Wir betreten einen großen, mit dunklem Holzpaneel getäfelten Raum. In einer Ecke steht verloren ein großer Schreibtisch aus falschem Mahagoni, in einer anderen ein runder Konferenztisch. Ansonsten ist der Raum kahl, an den Wänden hängt nicht einmal ein Kalender des Zuckerkonzerns Zucarmex, dem das ingenio gehört. Auf dem Schreibtisch steht ein großer Bildschirm, auf einem Beistelltisch ein Telefon. Señor Domínguez hat offenbar keine Sekretärin und schreibt alles selbst.

Mit einer einladenden Handbewegung zeigt Señor Domínguez auf einen wackeligen Klappstuhl vor seinem Schreibtisch. Er selbst nimmt hinter seinem Tisch auf einem lederbezogenen Schreibtischstuhl Platz. Mexikaner machen gern klar, wer aus ihrer Sicht wo steht. Deshalb duzt er mich auch, während ich mich entscheide, ihn lieber mit Usted und Señor Domínguez anzusprechen. Und deshalb stellt er die ersten Fragen: »Hast du überhaupt eine Ahnung, wie man Zucker herstellt?«

Ich hatte eine Ausstellung besucht, ein Buch gelesen und mich mit dem Vertreter einer der Bauerngewerkschaften unterhalten. Außerdem hatte ich im Bundesstaat Morelos einmal zugesehen, wie Kleinbauern mit einer primitiven, von einer Kuh betriebenen Holzmühle ihr Zuckerrohr ausquetschen und den Saft einkochen. Ich fühle mich einigermaßen vorbereitet.

»Das Rohr wird ausgepresst, der Saft gefiltert und mit Kalk und Schwefel neutralisiert und gebleicht, und dann reduziert bis er kristallisiert.«

Señor Domínguez nickt zustimmend. Ich habe die Prüfung offenbar halbwegs bestanden. Er holt drei Plastikbecher aus einer Schublade und stellt sie vor mich auf den Schreibtisch. Einer enthält weißen Zucker, einer hellbraunen und der dritte braunen.

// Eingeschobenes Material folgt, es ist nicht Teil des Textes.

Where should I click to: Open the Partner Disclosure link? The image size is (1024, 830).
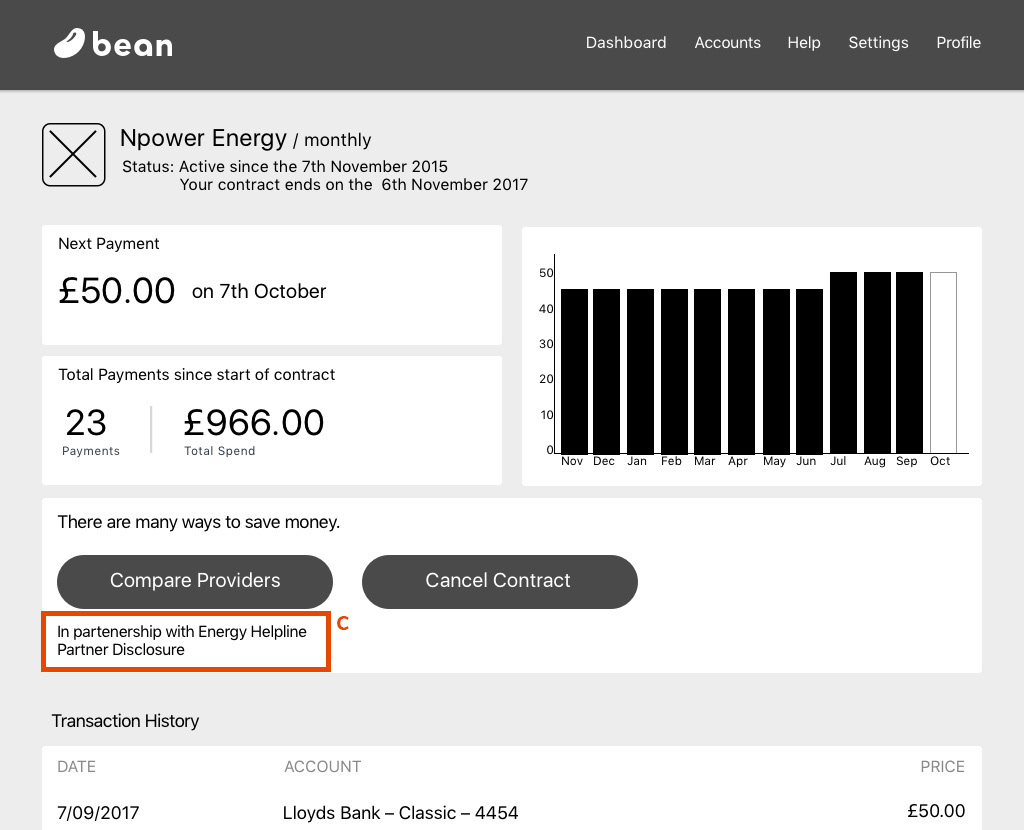[121, 650]
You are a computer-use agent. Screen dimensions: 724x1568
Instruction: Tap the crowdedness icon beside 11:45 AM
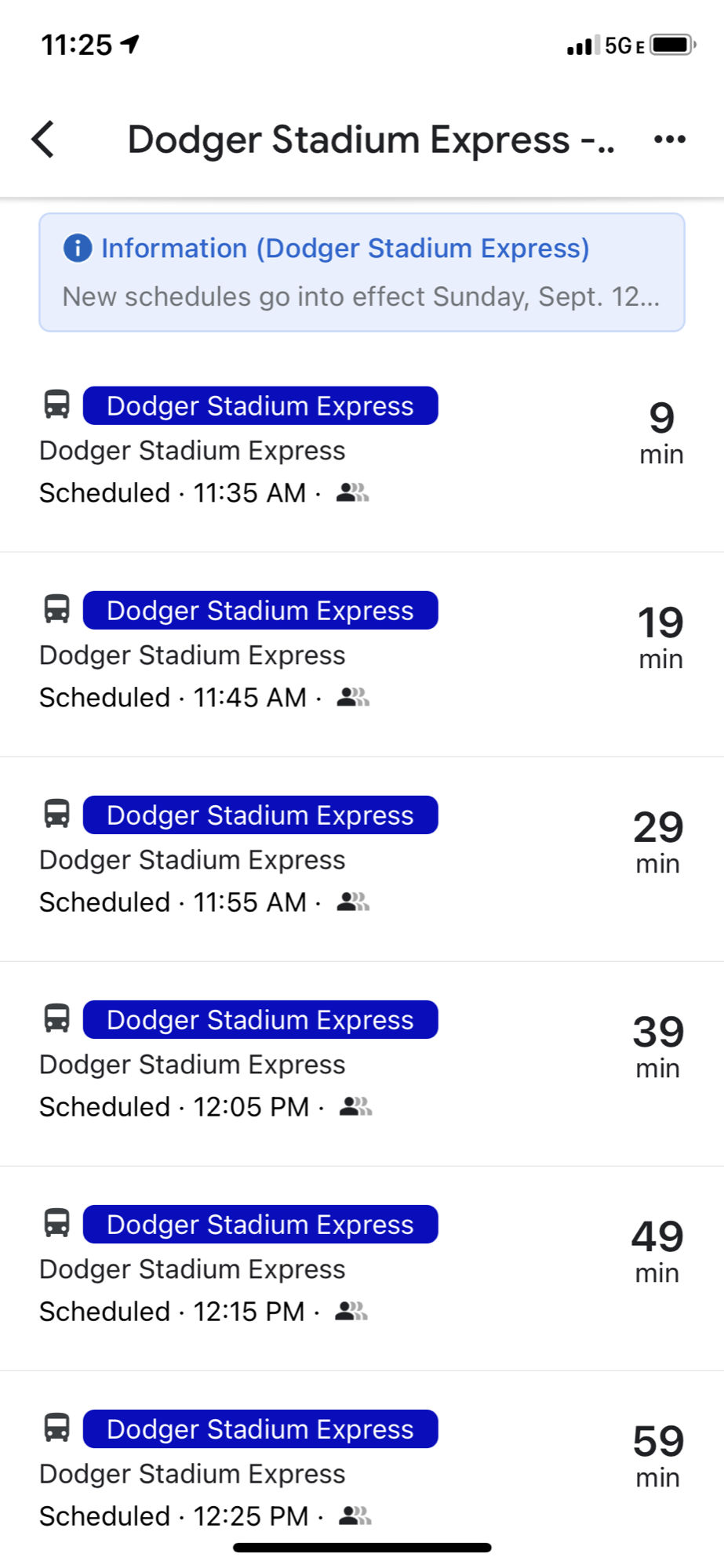353,697
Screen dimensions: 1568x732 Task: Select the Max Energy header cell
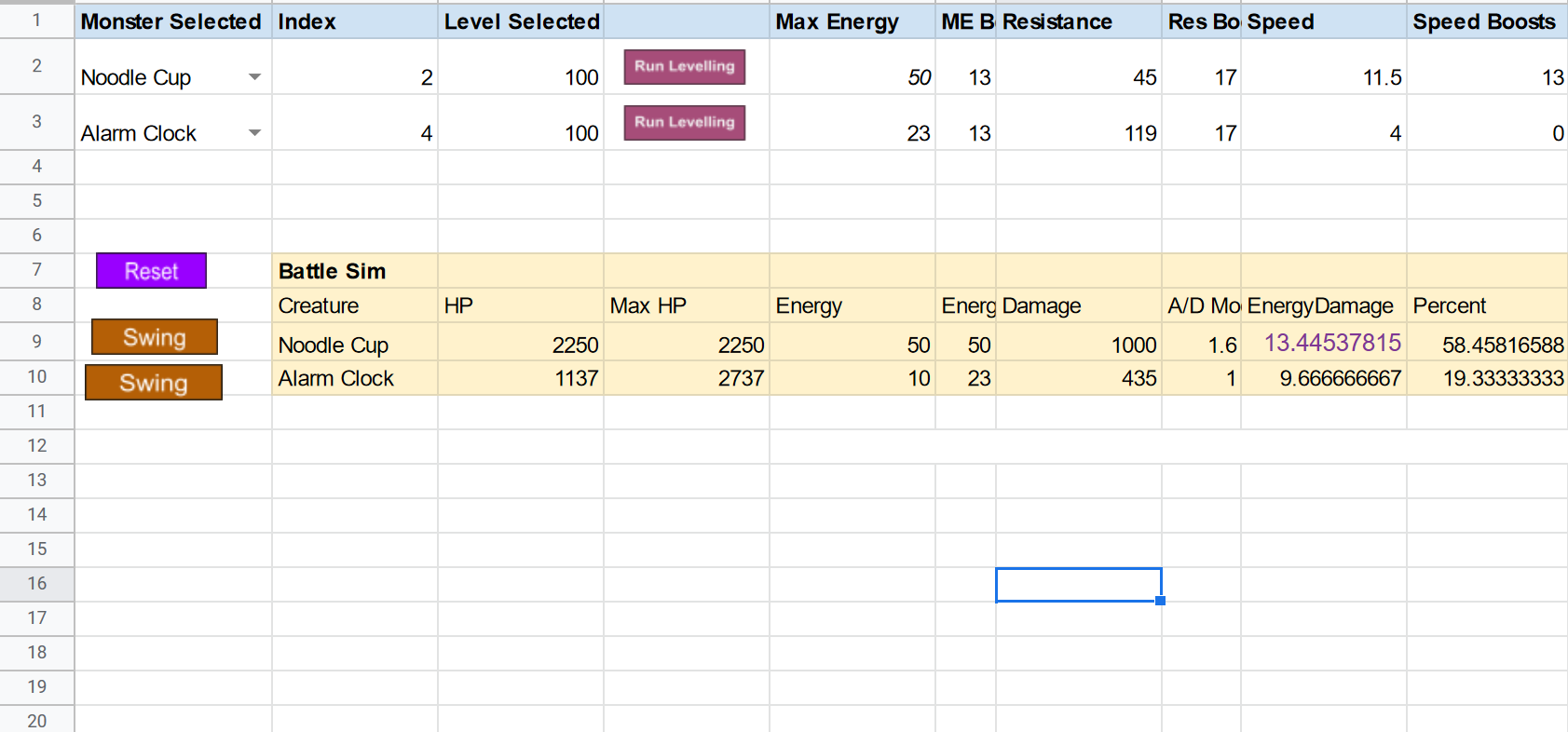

»Wir stellen drei Qualitäten her. Die Farbe und Konsistenz hängt damit zusammen, wie lange der Zucker getrocknet wird und wieviel Kalk und Schwefel wir zusetzen. Der Mascabado« – er zeigt auf den braunen Zucker – »wird gar nicht gebleicht und enthält am meisten Feuchtigkeit. Der hier« – er zeigt auf den hellbraunen Zucker – »ist der normale Haushaltszucker. Und der hier« – der weiße – »ist für Puderzucker und den Export.«

Dann erklärt er mir ausführlich den gesamten Produktionsprozess in dem Werk, das er seit 15 Jahren leitet. Aber mehr als die Herstellung selbst interessieren mich eigentlich der Anbau und die Ernte des Zuckerrohrs. Denn das ingenio übernimmt nicht nur die Herstellung des Zuckers, sondern den gesamten Prozess von der Pflanzung bis zur Ernte des Zuckerrohrs.

Die böse Stiefschwester


Das Zuckerrohr stammt ursprünglich aus der Region von Neuguinea und kam von dort nach China und Indien. Während der Kreuzzüge brachten die Araber den Zucker in den Mittelmeerraum, und von dort eroberte er Europa. Noch in der Renaissance war er ein extrem teures Luxusgut, in dessen Genuss nur Könige und Bischöfe kamen. Und Kranke, denn auch Apotheker verwendeten ihn in winzigen Dosierungen, um ihre bittere Medizin zu versüßen. Gemeine Bauern oder Bürger süßten dagegen mit Fruchtsäften und Honig. Die Zuckerproduktion war ein Riesengeschäft. Deshalb nahm Kolumbus das Zuckerrohr schon auf seiner zweiten Reise in die Karibik mit, wo es prächtig gedieh. Von Kuba brachte es Hernán Cortés drei Jahrzehnte später nach Veracruz und errichtete das erste ingenio des amerikanischen Festlands in Santiago Tuxtla. Später verlagerte sich der Anbau ins Landesinnere der Kolonie, zum Beispiel in die heutigen Bundesstaaten Mexiko und Morelos, die sich in der Nähe der Hauptstadt befanden.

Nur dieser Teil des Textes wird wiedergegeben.